Go through the entries and tally the lines containing the word "agent". Only the total is wanted.

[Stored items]
^^^^^^^^^^^^^^^^

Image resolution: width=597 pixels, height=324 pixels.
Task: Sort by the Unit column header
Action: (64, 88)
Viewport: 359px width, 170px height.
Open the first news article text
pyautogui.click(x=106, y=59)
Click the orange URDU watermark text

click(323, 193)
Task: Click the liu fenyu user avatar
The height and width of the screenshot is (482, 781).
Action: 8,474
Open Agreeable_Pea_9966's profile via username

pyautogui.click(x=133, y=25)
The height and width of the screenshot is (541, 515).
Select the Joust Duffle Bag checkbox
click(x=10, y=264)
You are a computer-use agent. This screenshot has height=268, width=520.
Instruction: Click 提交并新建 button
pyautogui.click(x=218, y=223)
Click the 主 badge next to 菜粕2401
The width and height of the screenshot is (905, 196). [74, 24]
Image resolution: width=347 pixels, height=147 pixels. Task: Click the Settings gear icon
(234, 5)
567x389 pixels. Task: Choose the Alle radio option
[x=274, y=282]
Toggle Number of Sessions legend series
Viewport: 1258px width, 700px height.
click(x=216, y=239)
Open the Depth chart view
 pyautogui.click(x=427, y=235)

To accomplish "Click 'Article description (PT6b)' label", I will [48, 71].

^^^^^^^^^^^^^^^^

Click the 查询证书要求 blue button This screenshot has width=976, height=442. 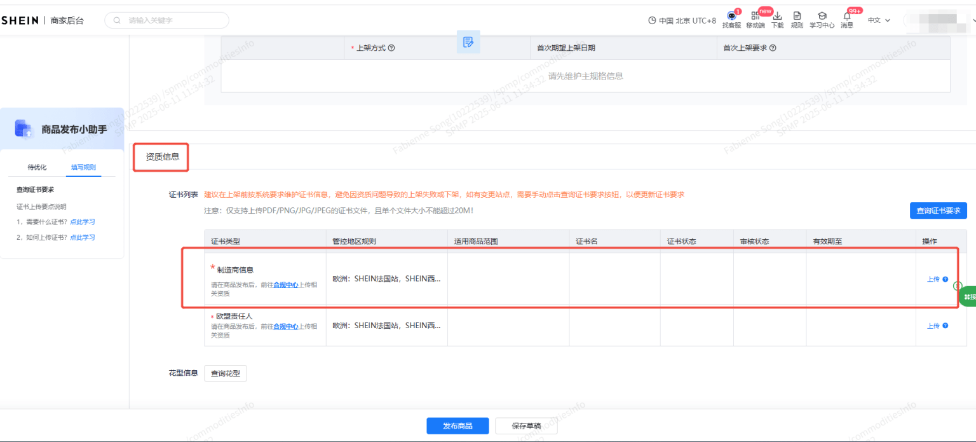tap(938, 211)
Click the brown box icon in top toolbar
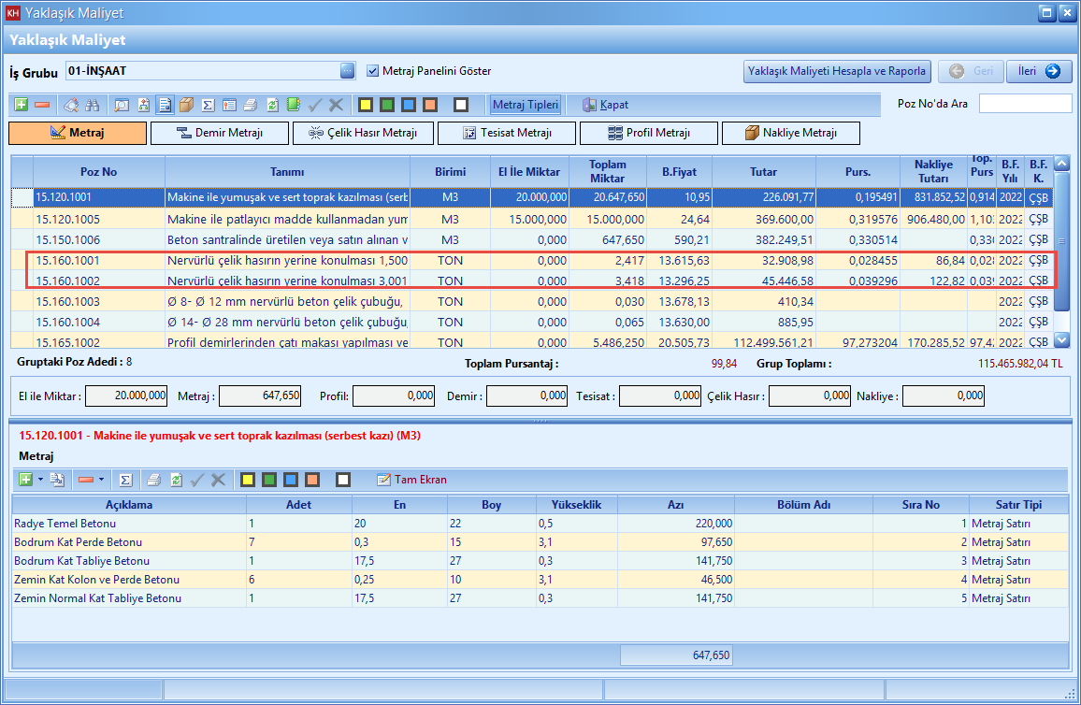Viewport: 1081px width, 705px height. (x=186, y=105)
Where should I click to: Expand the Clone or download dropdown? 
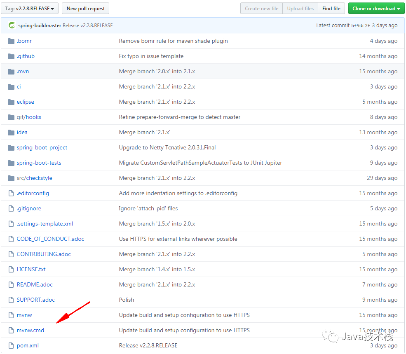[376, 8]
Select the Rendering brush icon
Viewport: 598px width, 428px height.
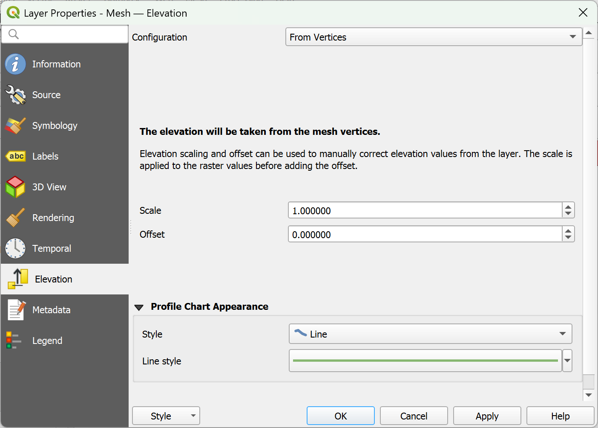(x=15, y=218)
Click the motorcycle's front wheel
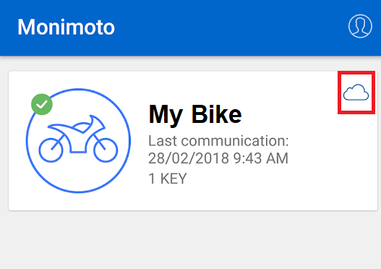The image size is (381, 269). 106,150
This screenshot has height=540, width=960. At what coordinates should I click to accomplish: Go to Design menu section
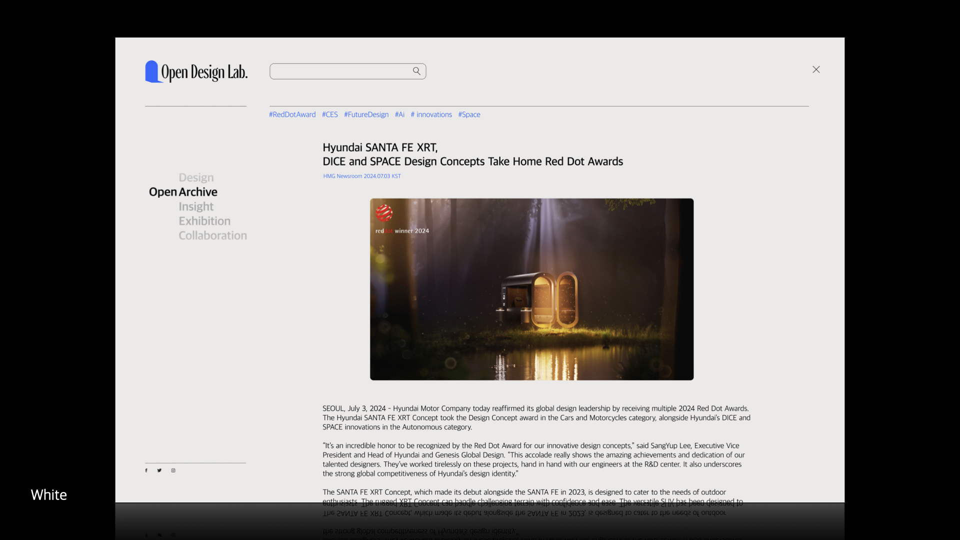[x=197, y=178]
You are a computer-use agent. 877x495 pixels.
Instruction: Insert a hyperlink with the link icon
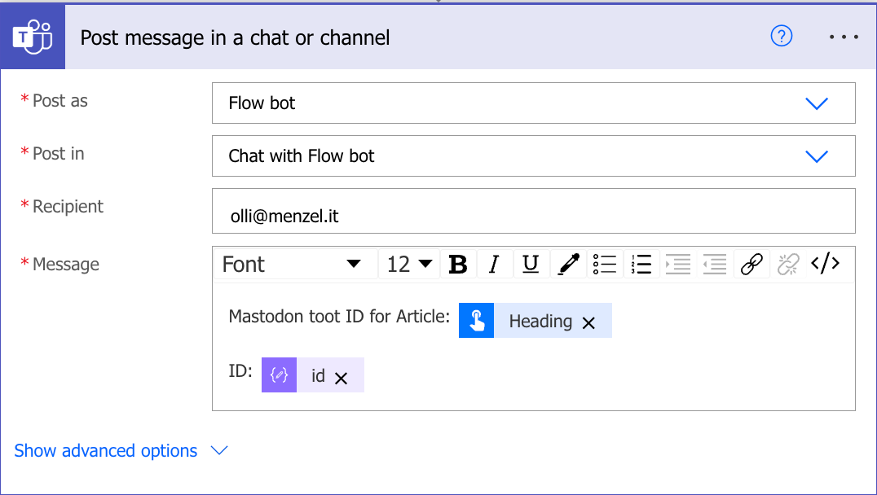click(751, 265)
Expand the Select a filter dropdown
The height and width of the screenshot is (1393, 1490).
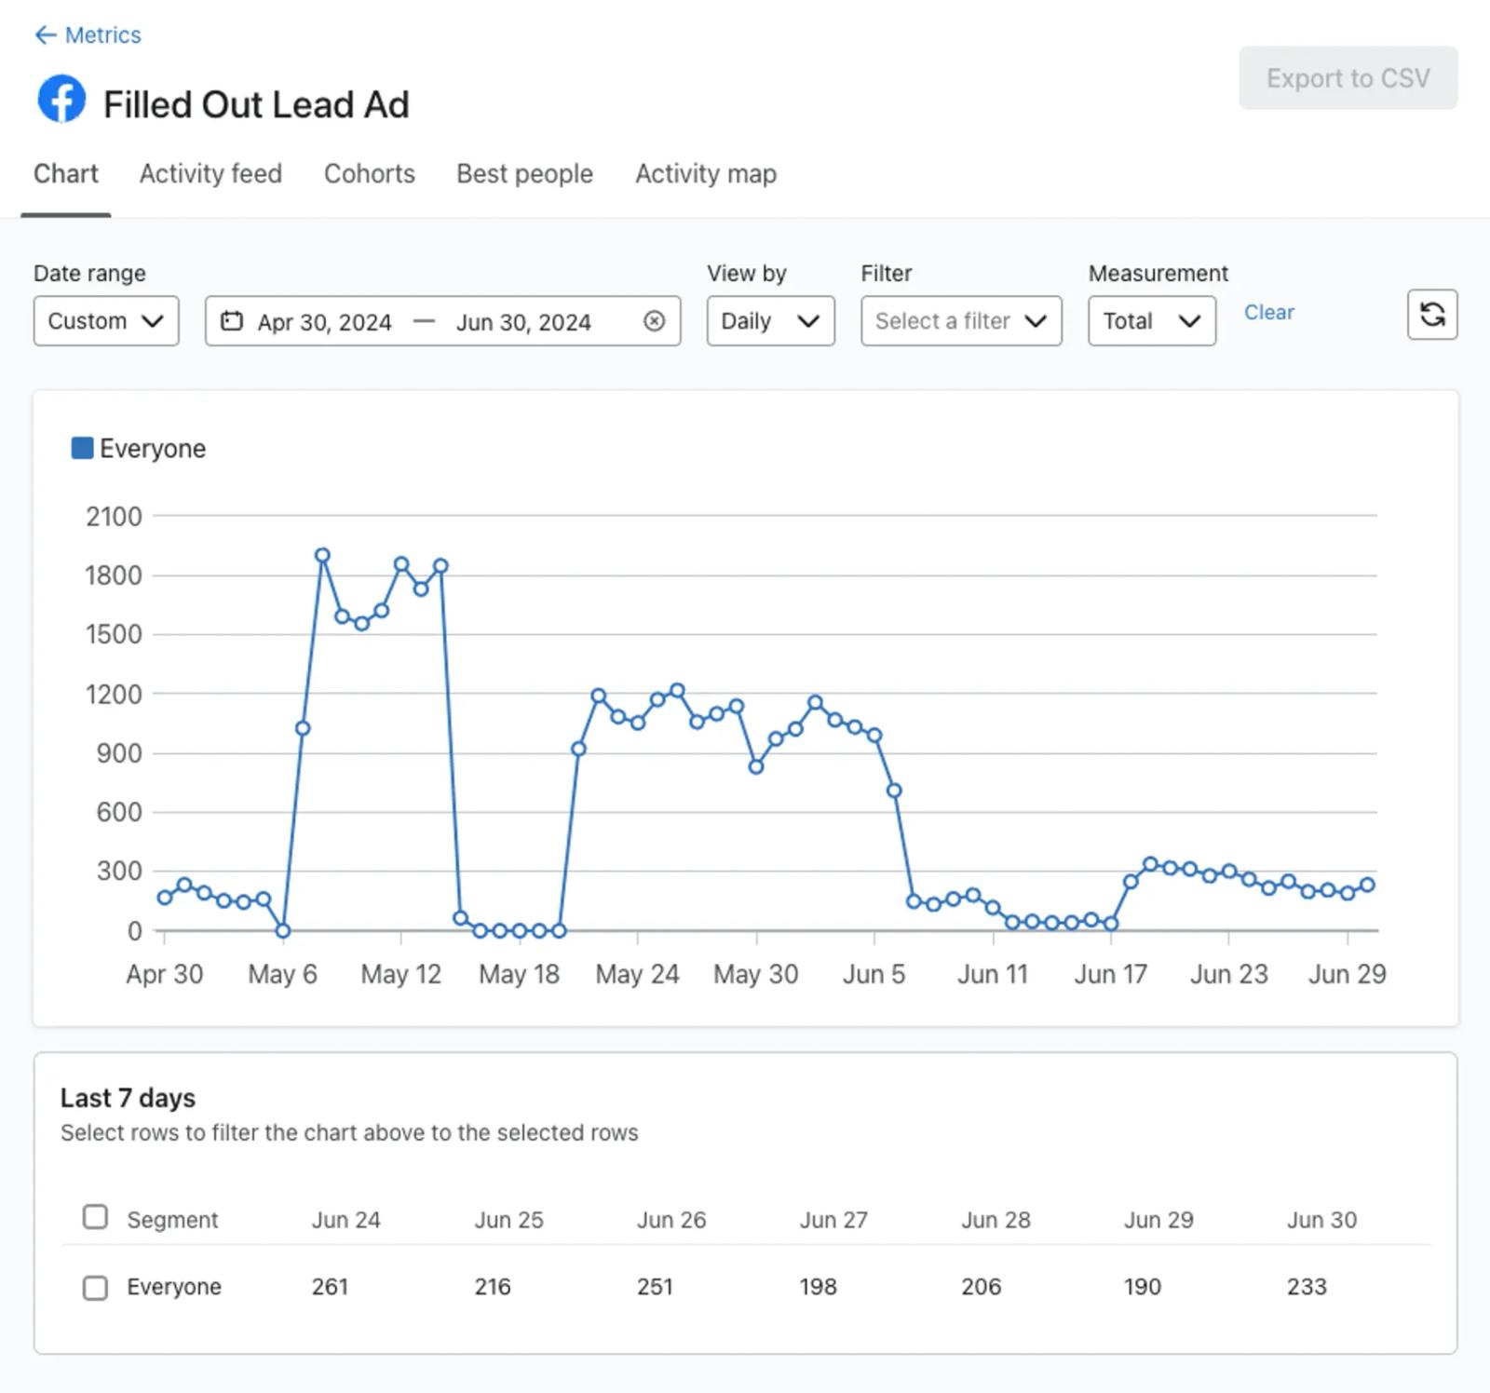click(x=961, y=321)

^^^^^^^^^^^^^^^^

→ Solution below
2